READING PASSAGE
....................
BRIDESHEAD REVISITED A movie adaptation of Evelyn Waugh's tale of England collapsing under the pressure of social change—even one that has passed through the pop filter of co-writer Andrew Davies, British TV's designated gatekeeper of all properties literary to the masses—sounds like much more fun than the 11-hour slog of the 1981 television series. And though I can imagine Waugh rolling his eyes at the idea of Brideshead Revisited as "a heartbreaking romantic epic," the movie is, often inadvertently, an improvement on that sepulchral miniseries. Waugh's novel doesn't have much of a story—social upstart Charles Ryder is taken up and nearly destroyed by an aristocratic family bent on destroying itself. But as directed by Julian Jarrold, Brideshead Revisited–revisited boasts better stately homes and gardens, a marketably youthful cast, and broad winks at the novel's repressed homosexual attraction between pallid upstart Charles (Matthew Goode) and Sebastian Flyte (a show-stoppingly queeny Ben Whishaw), while redirecting the eros to Charles's wan love for Sebastian's sister (Hayley Atwell). As in the novel, though, the great, sick love story is between Sebastian and his mummy, an ice floe played by Emma Thompson as a woman at once energized and doomed by her devotion to Catholic orthodoxy. The movie is far from deep, but you have to admire how it refrains from delivering a postmodern lecture on the perils of fundamentalism and confines itself to Waugh's disturbing vision. —Ella Taylor (Opens Friday at Green Hills)
THE WACKNESS And so it arrives: the first wave of '90s nostalgia, gazing back through the mists of time (or a cloud of the chronic) at distantly remembered 1994—the year The Notorious B.I.G.'s Ready to Die dropped on New York streets facing Giuliani's zero-tolerance crackdown. For the hip-hop-hooked hero of Jonathan Levine's comedy-drama—a mopey, remote Jewish teen (Josh Peck) with a budding career as a pot dealer—it's a lousy time to party but a convenient time to put away childish things, such as virginity. What the movie can't put away is a bongload of indie coming-of-age clichés (parents act like children, girls exist to confer knowledge on nerds) laced with lots of adolescent male self-pity and supporting characters who register mostly as recurring quirks. (Famke Janssen's stoically miserable socialite may be the most underimagined female character in an already less-than-banner year.) But Peck has a doughy, authentically winsome presence, and as his entirely inappropriate surrogate father, a pot-addled psychiatrist whose teenage daughter (Olivia Thirlby) the kid worships from afar, Ben Kingsley uses his slight frame, falcon's focus and contact-high timing for unfailingly incongruous comic effect. (He's especially funny with Mary-Kate Olsen, whose blithe assurance as a gauzy social butterfly can't be just chalked up to casting.) And Levine, who made a promising slasher movie called All the Boys Love Mandy Lane that's stuck in limbo, has an unusual gift for evoking that dreamy, eroticized hormonal haze at childhood's end. The movie's shot in a glare that suggests walking from darkness into noonday sunlight, when everything is so clear it's blinding. —Jim Ridley (Opens Friday at Green Hills)
....................
STORED RECORDS
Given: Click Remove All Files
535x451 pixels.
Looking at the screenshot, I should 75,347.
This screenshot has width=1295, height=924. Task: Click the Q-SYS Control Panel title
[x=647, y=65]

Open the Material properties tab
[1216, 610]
....................
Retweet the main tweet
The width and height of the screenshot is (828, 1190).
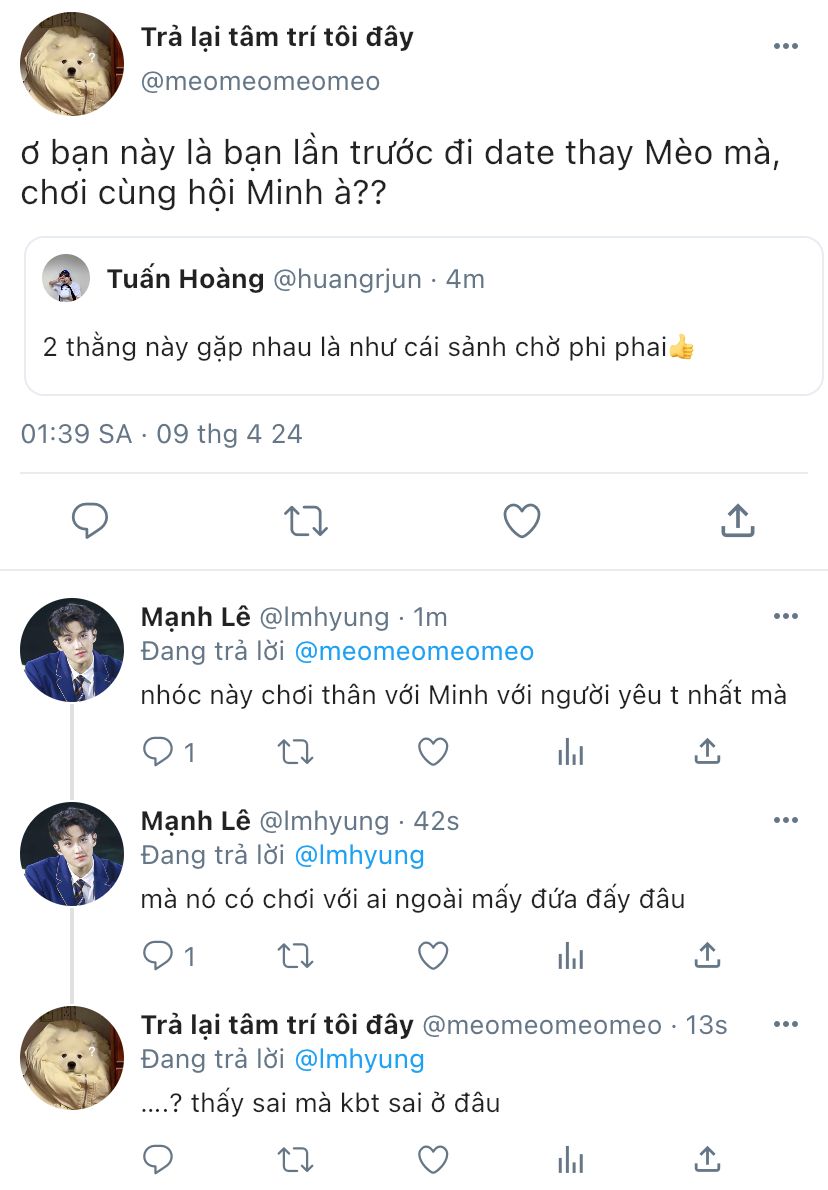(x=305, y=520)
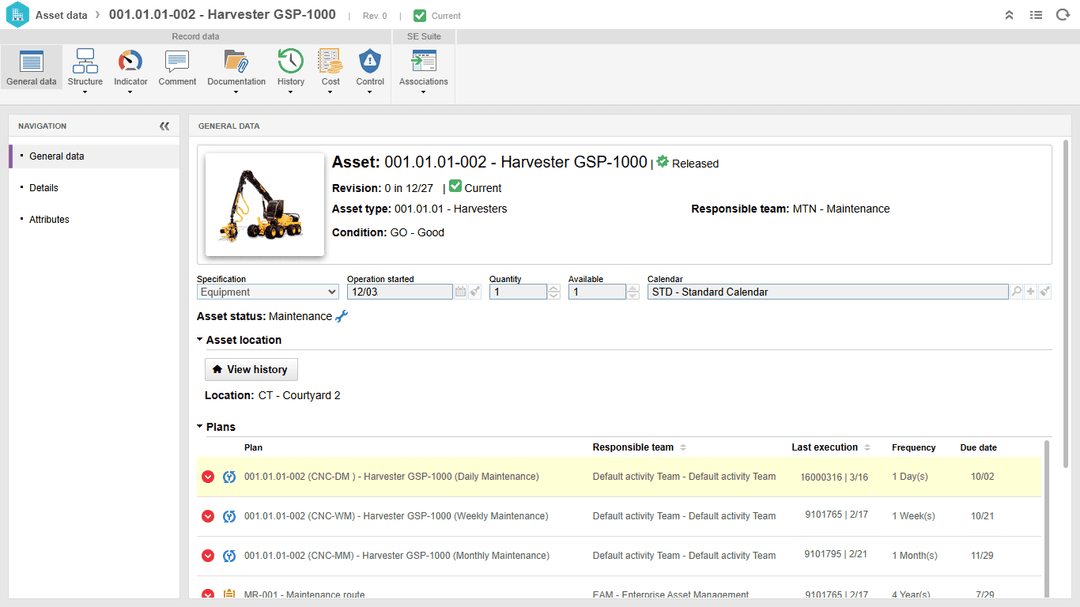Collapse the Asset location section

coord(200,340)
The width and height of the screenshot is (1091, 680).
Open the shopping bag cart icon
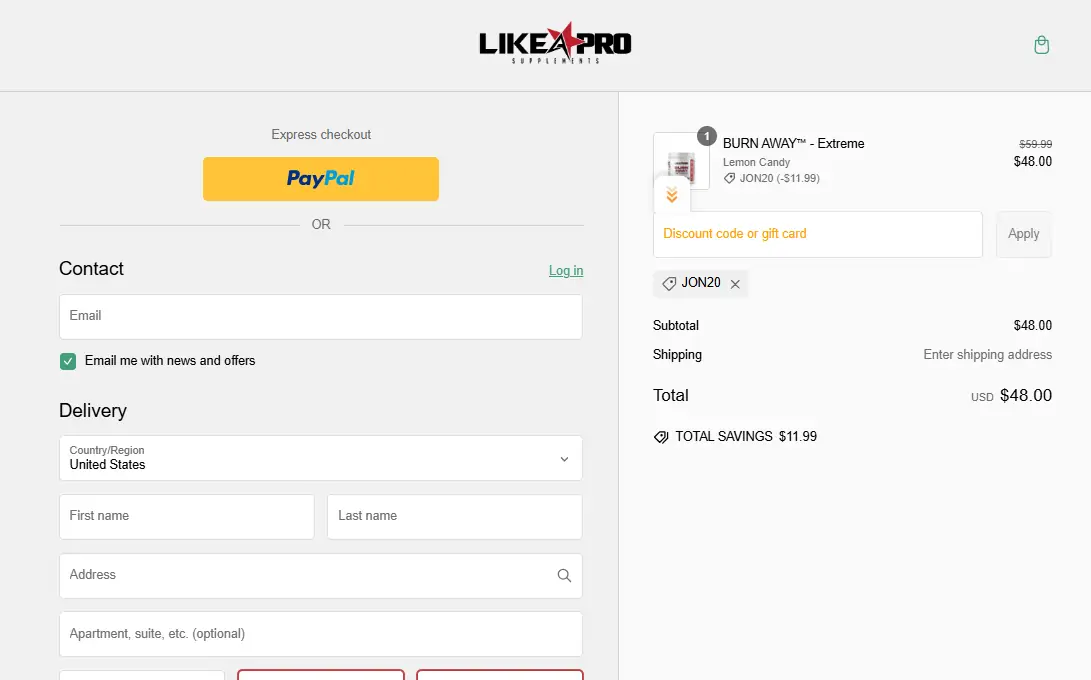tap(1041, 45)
....................
TASKS AND EXERCISES
1. In the movie reviews, who plays Sebastian Flyte in Brideshead Revisited?
2. Carry on the movie reviews from the point where the text stops.
The entries are separate from the movie reviews.

THE ANSWERS
1. Ben Whishaw

2.
THE MUMMY: TOMB OF THE DRAGON EMPEROR If Stephen Sommers' 1999 remake of The Mummy didn't achieve its obvious goal of topping Raiders of the Lost Ark, it was close enough for this then-13-year-old boy. Endless chases, funny quips, breathless pacing—good movie. One sequel and dismal spin-off later, Sommers has been replaced by Rob Cohen, he of Dragonheart directorial fame: If nothing else, I'm happy to report that CGI dragon technology has improved greatly since Dragonheart. A prologue introduces Emperor Han (Jet Li), who, having conquered everything else, wants to conquer death, and seeks out witch Zi Juan (Michelle Yeoh) to help him do so. Instead, Zi curses Han, whereupon he promptly melts into a chocolate-like substance. Cut to the present: 1946 this time, some 13 years after the last installment. Rick (Brendan Fraser) and Evelyn O'Connell (Maria Bello, subbing for a now-too-respectable Rachel Weisz) are suffocating in their adventureless Oxfordshire life. Meanwhile, son Alex (Luke Ford) has run off to China, where he discovers the, uh, tomb of the dragon emperor. When Rick & Evelyn show up in China on a mission, they find their estranged son and then save the world. Best not to inquire too deeply into this Mummy: Where Sommers chose cheerful extravagance, Cohen's enterprise is joylessly efficient, pushing the family around from one locale to the next—inevitably too late to stop whatever it is they were there for in the first place—until the final confrontation. Strange how dreary it all is, and how tired Fraser seems. —Vadim Rizov (Opens Friday)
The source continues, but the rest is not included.